───── Information provided

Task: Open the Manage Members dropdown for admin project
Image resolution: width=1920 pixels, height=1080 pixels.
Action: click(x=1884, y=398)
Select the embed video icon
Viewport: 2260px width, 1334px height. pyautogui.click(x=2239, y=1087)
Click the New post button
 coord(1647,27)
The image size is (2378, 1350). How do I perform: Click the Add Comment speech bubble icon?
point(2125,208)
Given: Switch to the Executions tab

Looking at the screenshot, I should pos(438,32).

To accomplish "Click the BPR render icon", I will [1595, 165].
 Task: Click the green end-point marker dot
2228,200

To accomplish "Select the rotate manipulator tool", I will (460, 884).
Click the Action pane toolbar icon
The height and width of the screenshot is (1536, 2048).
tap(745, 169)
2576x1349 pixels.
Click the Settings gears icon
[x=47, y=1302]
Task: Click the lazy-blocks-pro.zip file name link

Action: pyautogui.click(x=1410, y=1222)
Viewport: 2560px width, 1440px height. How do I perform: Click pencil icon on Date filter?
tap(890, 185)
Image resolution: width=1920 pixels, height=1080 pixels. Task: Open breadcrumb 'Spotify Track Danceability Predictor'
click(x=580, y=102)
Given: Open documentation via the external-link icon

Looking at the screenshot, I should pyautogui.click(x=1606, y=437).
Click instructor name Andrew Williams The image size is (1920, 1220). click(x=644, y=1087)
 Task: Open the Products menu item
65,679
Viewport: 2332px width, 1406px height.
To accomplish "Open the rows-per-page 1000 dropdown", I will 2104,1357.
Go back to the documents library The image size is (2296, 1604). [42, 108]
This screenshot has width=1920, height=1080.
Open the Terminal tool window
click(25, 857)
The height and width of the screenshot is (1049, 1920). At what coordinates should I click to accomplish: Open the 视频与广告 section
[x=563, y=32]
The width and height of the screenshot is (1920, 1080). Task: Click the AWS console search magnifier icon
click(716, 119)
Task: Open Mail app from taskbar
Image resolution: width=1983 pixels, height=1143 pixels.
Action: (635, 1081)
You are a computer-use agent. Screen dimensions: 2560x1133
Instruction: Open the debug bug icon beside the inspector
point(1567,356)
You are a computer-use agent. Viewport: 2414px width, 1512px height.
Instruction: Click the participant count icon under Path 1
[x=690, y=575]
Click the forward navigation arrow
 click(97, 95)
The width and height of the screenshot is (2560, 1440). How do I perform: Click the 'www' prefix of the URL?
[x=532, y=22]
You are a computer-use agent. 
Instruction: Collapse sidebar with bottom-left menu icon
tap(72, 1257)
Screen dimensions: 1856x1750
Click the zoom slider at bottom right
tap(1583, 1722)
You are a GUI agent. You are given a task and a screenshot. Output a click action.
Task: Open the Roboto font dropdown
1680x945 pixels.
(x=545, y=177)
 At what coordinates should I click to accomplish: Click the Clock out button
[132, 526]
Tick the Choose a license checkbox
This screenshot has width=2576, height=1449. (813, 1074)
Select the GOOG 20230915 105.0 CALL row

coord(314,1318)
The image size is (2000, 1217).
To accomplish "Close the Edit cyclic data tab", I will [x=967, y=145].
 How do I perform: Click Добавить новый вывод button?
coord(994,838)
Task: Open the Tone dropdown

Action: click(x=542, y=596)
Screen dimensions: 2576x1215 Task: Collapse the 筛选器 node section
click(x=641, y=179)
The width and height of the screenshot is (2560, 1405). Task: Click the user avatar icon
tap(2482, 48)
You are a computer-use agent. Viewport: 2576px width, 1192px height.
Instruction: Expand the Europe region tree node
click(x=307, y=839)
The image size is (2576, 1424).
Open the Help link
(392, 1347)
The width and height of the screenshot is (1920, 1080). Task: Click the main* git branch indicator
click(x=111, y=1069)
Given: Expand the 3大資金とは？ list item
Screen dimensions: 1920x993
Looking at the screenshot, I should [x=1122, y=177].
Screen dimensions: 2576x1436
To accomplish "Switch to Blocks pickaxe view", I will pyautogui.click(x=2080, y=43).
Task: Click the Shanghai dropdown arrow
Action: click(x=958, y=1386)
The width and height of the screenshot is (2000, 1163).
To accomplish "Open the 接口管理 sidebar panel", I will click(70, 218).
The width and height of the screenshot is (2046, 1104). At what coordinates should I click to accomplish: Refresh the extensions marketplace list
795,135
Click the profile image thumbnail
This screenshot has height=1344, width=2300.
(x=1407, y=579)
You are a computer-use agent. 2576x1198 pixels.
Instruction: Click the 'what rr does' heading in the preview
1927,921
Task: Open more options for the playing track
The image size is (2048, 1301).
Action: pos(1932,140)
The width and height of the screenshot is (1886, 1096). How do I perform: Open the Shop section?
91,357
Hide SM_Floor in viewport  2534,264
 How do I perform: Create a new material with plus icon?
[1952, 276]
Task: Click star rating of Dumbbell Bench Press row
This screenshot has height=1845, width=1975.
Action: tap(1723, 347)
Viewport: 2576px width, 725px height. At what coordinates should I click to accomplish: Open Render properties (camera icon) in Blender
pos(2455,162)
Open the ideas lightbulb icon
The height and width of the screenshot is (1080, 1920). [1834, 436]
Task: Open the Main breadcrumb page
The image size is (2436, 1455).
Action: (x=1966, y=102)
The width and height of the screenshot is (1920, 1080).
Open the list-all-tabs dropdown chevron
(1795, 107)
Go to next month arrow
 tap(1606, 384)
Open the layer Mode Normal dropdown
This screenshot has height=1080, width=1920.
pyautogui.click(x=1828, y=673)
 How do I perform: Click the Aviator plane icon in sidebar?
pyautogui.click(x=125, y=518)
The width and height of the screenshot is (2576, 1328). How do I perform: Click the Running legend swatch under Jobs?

──────────

Reproduce the lines of the entries above from the one with "git branch indicator" to the one with "The width and height of the screenshot is (2000, 1163).", both included, exactly and without any other line.

Output below:
The width and height of the screenshot is (1920, 1080). Task: Click the main* git branch indicator
click(x=111, y=1069)
Given: Expand the 3大資金とは？ list item
Screen dimensions: 1920x993
Looking at the screenshot, I should [x=1122, y=177].
Screen dimensions: 2576x1436
To accomplish "Switch to Blocks pickaxe view", I will pyautogui.click(x=2080, y=43).
Task: Click the Shanghai dropdown arrow
Action: click(x=958, y=1386)
The width and height of the screenshot is (2000, 1163).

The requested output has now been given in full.